When thinking of establishments such as The Oasis, we usually assume this is from the turn of the 20th century. The Oasis Bordello was just one of the bordellos in town and it’s a surprise (at least, it was to me) to hear that it did not close down until the late 1980s. On top of that, it was NOT the last one to leave town. The U & I Rooms (which, despite being illegal, were listed in the phone book!) closed in 1991.

Now the town is bordello-free. At least, that’s their story and they’re sticking to it.

For those not familiar with the term “bordello,” most would say it is interchangeable with the term “brothel.” Basically, it is a place where a man could go pick a pretty girl and pay her for… favors of his choice.

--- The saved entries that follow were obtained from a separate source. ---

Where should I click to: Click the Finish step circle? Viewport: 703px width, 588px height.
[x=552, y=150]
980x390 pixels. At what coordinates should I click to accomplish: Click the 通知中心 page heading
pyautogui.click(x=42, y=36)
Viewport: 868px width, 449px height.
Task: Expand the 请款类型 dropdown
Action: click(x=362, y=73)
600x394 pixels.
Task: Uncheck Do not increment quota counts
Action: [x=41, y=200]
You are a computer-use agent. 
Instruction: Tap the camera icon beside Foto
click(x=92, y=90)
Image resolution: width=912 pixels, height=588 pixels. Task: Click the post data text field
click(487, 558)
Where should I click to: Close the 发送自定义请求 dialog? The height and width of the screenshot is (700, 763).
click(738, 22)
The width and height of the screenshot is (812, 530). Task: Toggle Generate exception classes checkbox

This particular bordello, and perhaps all the bordellos in the area, was strictly run. They were under contract (legally as “maids” and whatnot, mostly) and had a very rigid code of conduct. They were not allowed outside of the building except for their weekly doctor’s visits or if they were going out of town on their days off. These girls were not the leopard print clad, drug addicted, potentially disease-riddled streetwalker stereotype that may pop into many people’s minds when they think of such professions; rather, they were more comparable to what one might today call an escort. One “maid” used the money to put herself through college to become a welder (now THERE’S a combination you don’t hear about everyday!).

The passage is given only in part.